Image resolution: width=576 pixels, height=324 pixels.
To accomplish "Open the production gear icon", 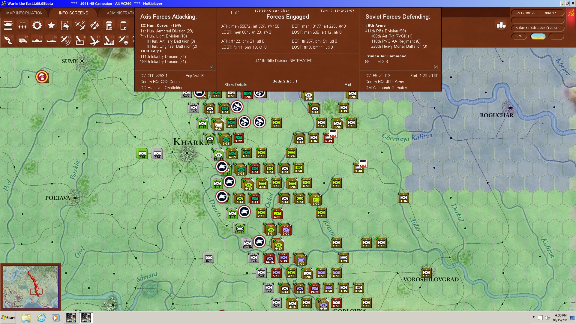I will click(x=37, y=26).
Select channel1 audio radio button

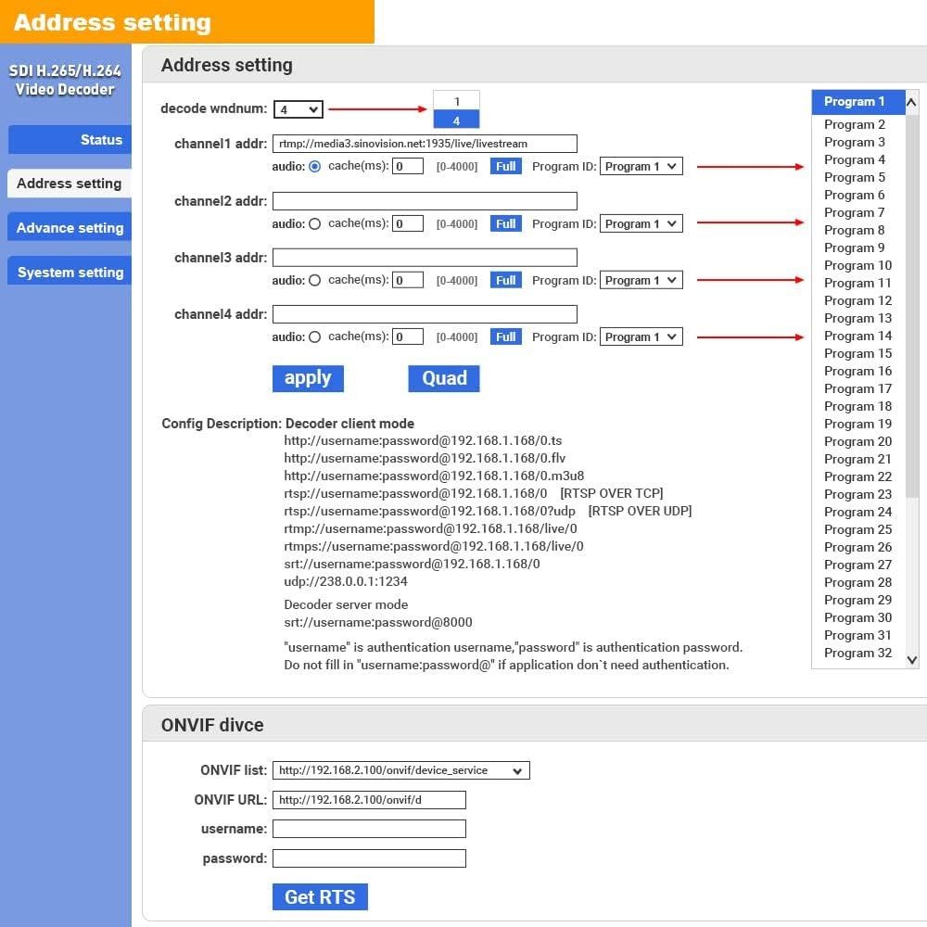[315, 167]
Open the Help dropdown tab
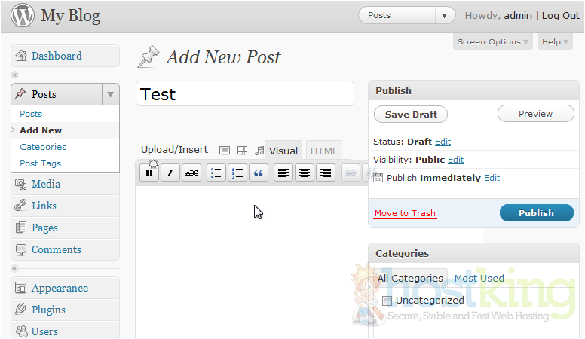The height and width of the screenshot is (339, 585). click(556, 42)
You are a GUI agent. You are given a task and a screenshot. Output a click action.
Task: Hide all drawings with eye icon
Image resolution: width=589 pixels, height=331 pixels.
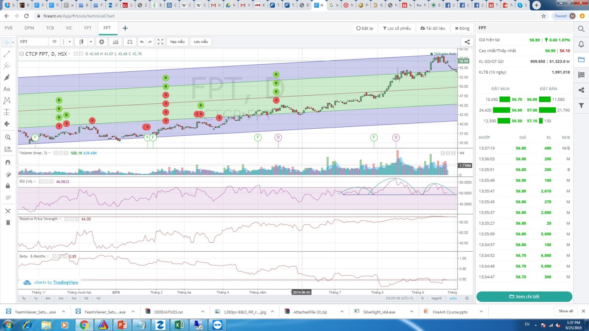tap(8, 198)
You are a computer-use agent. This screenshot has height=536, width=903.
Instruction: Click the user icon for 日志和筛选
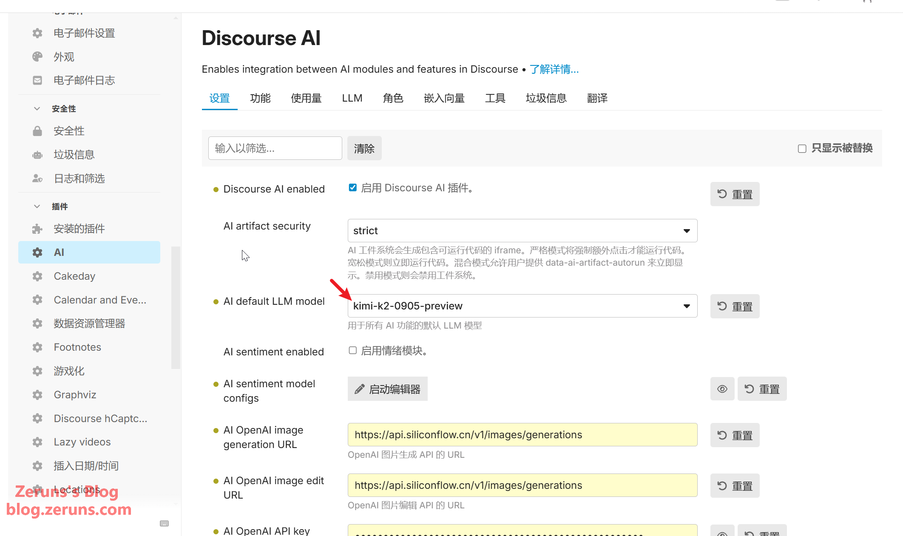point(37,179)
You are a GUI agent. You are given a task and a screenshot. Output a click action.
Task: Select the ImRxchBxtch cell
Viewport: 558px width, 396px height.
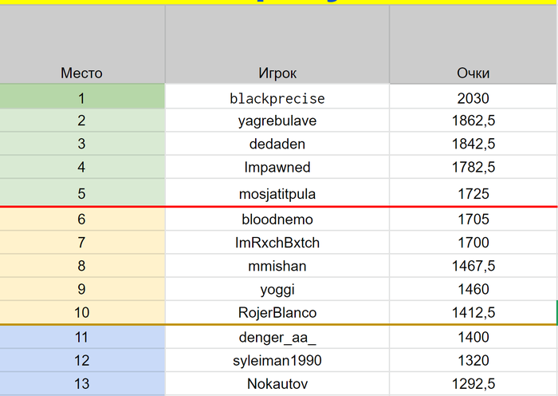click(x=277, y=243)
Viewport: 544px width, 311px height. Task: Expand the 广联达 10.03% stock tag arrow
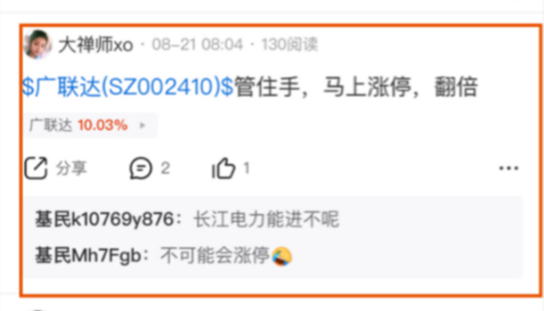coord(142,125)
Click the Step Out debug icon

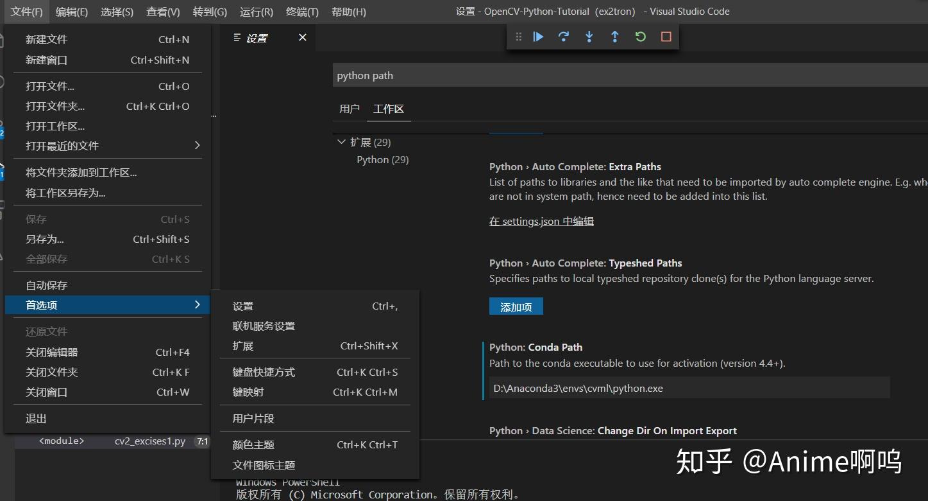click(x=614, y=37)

§

Reproduce the data word for word from the line containing "Select channel1 audio radio button" through the end of the data, including both of those lines, and omit the pictures.

*Result*
Select channel1 audio radio button

[315, 167]
Open the Help dropdown tab
The height and width of the screenshot is (339, 585). click(556, 42)
You are a GUI agent. You are given a task and a screenshot. Output a click action.
Task: Hide all drawings with eye icon
Image resolution: width=589 pixels, height=331 pixels.
tap(8, 198)
You are a computer-use agent. This screenshot has height=536, width=903.
Instruction: Click the user icon for 日志和筛选
point(37,179)
You are a GUI agent. You are given a task and a screenshot. Output a click action.
Task: Select the ImRxchBxtch cell
Viewport: 558px width, 396px height.
click(x=277, y=243)
Viewport: 544px width, 311px height. Task: Expand the 广联达 10.03% stock tag arrow
coord(142,125)
Click the Step Out debug icon

click(x=614, y=37)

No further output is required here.